Harry M. Markowitz, Ph.D.

Quantitative Research Consultant

1

Ph.D. Economics, University of Chicago, 1954

M.A. Economics, University of Chicago, 1950

Ph.B., University of Chicago, 1947

Dr. Harry Markowitz, Ph.D., joined McKinley Capital in 2012 as a Quantitative Research Consultant.  In his distinguished career, Dr. Markowitz has served in various academic posts at many universities, including Baruch College, London School of Economics, London Business School, University of Tokyo, Rutgers University, Hebrew University, the Wharton School and UCLA. Dr. Markowitz has applied computer and mathematical techniques to various practical decision making areas.  In finance: in an article in 1952 and a book in 1959 he presented what is now referred to as MPT, “modern portfolio theory.”  This has become a standard topic in college courses and texts on investments, and is widely used for asset allocation, risk control and attribution analysis by institutional investors and financial planners.  In other areas: Dr.
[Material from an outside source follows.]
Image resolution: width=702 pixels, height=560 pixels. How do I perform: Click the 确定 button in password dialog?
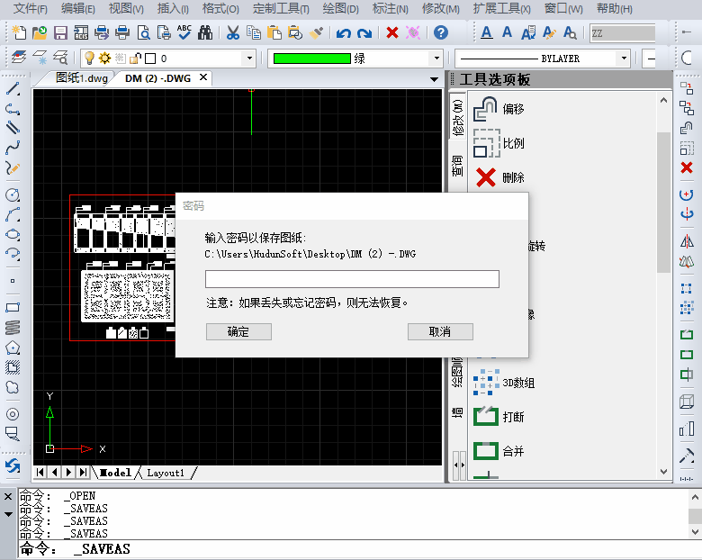coord(239,331)
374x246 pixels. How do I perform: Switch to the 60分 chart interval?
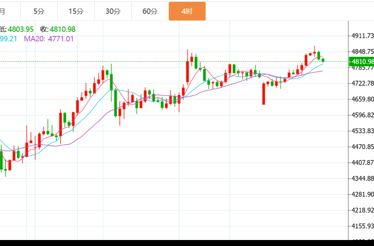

Markowitz developed “sparse matrix” techniques for solving very large mathematical optimization problems.  These techniques are now standard in production software for optimization programs.  Dr. Markowitz also designed and supervised the development of the SIMSCRIPT programming language. SIMSCRIPT has been widely used for programming computer simulations of systems such as factories, transportation systems and communication networks.  In 1989 Dr. Markowitz received The John von Neumann Award from the Operations Research Society of America for his work in portfolio theory, sparse matrix techniques and SIMSCRIPT.  In 1990 he shared The Nobel Prize in Economics for his work on portfolio theory.  Dr. Markowitz is best known for his pioneering work in Modern Portfolio Theory, studying the effects of asset risk, return, correlation and diversification on probable investment portfolio returns.

In his years on the MCM Scientific Advisory Board, Dr. Markowitz has published articles with Dr. Xu and Dr. Guerard on domestic and global stock selection and the role of earnings forecasting in stock selection modeling.